I have read in several threads that some of the people tune their data with so called "Mini-Batches",
a subset of the total dataset. What is the idea and how can it be used.
A link to an easy introduction on that topic would already be interesting.
Thanks in advance.
Using Mini-Batch for tunig
Moderators: hgm, Rebel, chrisw
-
- Posts: 1871
- Joined: Sat Nov 25, 2017 2:28 pm
- Location: France
-
- Posts: 16
- Joined: Fri Dec 27, 2019 8:47 pm
- Full name: Jacek Dermont
Re: Using Mini-Batch for tunig
Stochastic gradient descent could be seen as mini-batch of size 1. So you iterate over your data, one by one and update the weights after one position. In mini-batch you divide your training data into parts of size N (typically in range 32..1024 or more) and update weights once per mini-batch. It is usually more effective than SGD and more parallelizable be it via GPU or CPU, so in practice much faster.
-
- Posts: 879
- Joined: Mon Dec 15, 2008 11:45 am
Re: Using Mini-Batch for tunig
Splitting the training data into parts doesn't sound like it depends on a tuning algorithm itself, so what is the general idea.derjack wrote: ↑Tue Jan 12, 2021 9:11 pm Stochastic gradient descent could be seen as mini-batch of size 1. So you iterate over your data, one by one and update the weights after one position. In mini-batch you divide your training data into parts of size N (typically in range 32..1024 or more) and update weights once per mini-batch. It is usually more effective than SGD and more parallelizable be it via GPU or CPU, so in practice much faster.
I can imagine, that results in more updates of an parameter vector and you reach very fast a semi-good solution.
Further i would guess the challenge could be to calm down to avoid fluctuations or divergence.
In basic algorithms where i don't have something like a learning rate i would control it with stepcount * stepsize when updating a parameter.
Additionally someone could operate on every parameter in the beginning and later only pick a subset of parameter vector.
What do you think ? sorry, a complete new field for me.
-
- Posts: 16
- Joined: Fri Dec 27, 2019 8:47 pm
- Full name: Jacek Dermont
Re: Using Mini-Batch for tunig
Actually it is algorithm specific, or gradient descent specific. In mini-batches you still operate on the entire data in each epoch.Desperado wrote: ↑Tue Jan 12, 2021 9:30 pmSplitting the training data into parts doesn't sound like it depends on a tuning algorithm itself, so what is the general idea.derjack wrote: ↑Tue Jan 12, 2021 9:11 pm Stochastic gradient descent could be seen as mini-batch of size 1. So you iterate over your data, one by one and update the weights after one position. In mini-batch you divide your training data into parts of size N (typically in range 32..1024 or more) and update weights once per mini-batch. It is usually more effective than SGD and more parallelizable be it via GPU or CPU, so in practice much faster.

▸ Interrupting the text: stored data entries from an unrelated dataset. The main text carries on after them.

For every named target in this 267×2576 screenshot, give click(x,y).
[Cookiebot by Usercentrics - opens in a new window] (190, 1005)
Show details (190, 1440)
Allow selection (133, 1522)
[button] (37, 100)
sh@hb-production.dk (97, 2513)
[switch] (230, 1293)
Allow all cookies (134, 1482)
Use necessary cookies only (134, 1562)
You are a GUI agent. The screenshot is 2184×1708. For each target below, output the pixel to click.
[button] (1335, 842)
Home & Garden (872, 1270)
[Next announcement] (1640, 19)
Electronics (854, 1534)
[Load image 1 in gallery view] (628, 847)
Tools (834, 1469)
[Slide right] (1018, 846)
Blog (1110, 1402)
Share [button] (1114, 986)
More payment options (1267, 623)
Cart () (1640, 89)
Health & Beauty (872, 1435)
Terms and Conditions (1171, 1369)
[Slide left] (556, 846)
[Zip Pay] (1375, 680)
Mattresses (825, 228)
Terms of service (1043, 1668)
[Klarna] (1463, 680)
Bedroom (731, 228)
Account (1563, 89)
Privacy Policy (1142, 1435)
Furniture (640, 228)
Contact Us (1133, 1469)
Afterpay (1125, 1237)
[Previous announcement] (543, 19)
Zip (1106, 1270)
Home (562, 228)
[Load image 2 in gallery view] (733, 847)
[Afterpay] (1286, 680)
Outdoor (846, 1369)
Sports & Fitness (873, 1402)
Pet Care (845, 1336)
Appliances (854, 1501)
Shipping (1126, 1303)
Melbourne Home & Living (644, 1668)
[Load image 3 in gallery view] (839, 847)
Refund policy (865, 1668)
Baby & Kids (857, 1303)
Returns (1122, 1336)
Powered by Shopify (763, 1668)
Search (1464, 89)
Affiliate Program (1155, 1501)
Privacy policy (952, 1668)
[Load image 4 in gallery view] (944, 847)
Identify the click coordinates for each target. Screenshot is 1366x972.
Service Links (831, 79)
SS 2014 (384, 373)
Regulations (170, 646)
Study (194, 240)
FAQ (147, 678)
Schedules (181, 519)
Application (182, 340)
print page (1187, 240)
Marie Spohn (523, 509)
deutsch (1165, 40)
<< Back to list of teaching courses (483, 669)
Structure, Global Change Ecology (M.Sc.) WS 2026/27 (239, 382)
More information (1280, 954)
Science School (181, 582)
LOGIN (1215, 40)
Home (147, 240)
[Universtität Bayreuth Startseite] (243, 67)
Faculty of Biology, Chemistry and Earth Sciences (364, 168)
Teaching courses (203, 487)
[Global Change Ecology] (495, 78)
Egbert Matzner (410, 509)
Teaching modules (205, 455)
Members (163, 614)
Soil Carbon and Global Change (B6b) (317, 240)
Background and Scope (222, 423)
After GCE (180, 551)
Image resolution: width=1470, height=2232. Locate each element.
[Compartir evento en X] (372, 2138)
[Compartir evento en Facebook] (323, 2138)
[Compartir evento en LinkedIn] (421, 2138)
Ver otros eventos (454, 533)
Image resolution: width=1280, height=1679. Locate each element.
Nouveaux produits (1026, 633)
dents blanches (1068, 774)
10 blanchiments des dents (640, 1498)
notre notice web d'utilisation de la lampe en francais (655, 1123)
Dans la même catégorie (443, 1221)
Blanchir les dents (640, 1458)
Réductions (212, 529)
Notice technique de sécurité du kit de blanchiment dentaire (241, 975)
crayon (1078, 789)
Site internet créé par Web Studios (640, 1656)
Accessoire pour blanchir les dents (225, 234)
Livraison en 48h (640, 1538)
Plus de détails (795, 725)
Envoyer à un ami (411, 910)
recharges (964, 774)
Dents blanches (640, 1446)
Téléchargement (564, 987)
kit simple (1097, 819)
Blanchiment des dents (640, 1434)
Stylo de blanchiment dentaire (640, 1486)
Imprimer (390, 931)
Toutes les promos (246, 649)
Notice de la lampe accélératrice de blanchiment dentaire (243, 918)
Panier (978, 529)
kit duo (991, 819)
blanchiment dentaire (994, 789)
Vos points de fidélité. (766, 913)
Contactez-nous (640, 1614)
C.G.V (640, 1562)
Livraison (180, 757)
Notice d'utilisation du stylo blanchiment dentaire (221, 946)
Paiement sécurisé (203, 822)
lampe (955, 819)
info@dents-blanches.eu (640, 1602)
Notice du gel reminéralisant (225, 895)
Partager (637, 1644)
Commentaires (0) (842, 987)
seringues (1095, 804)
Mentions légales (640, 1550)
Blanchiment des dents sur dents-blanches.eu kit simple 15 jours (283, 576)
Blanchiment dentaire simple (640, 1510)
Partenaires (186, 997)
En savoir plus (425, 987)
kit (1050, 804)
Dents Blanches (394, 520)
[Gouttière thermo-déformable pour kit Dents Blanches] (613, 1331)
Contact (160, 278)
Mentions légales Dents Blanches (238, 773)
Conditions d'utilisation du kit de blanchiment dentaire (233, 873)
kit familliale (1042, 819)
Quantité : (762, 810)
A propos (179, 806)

Maybe you misunderstood with something like using only a subset of positions and training on them, then using other subset of positions etc. training separately for each subsets, and since they are smaller, the training would be faster.
-
- Posts: 879
- Joined: Mon Dec 15, 2008 11:45 am
Re: Using Mini-Batch for tunig
What i mean is that you accept changes during an epoch, so you update the reference fitness too (in the hope you are on the right track).derjack wrote: ↑Tue Jan 12, 2021 10:07 pmActually it is algorithm specific, or gradient descent specific. In mini-batches you still operate on the entire data in each epoch.Desperado wrote: ↑Tue Jan 12, 2021 9:30 pmSplitting the training data into parts doesn't sound like it depends on a tuning algorithm itself, so what is the general idea.derjack wrote: ↑Tue Jan 12, 2021 9:11 pm Stochastic gradient descent could be seen as mini-batch of size 1. So you iterate over your data, one by one and update the weights after one position. In mini-batch you divide your training data into parts of size N (typically in range 32..1024 or more) and update weights once per mini-batch. It is usually more effective than SGD and more parallelizable be it via GPU or CPU, so in practice much faster.
Maybe you misunderstood with something like using only a subset of positions and training on them, then using other subset of positions etc. training separately for each subsets, and since they are smaller, the training would be faster.
The would speed up things at the beginning but you would need to "cool down" the learning rate in later epochs, so you don't begin to fluctuate or to diverge because of too many updates of the reference fitness.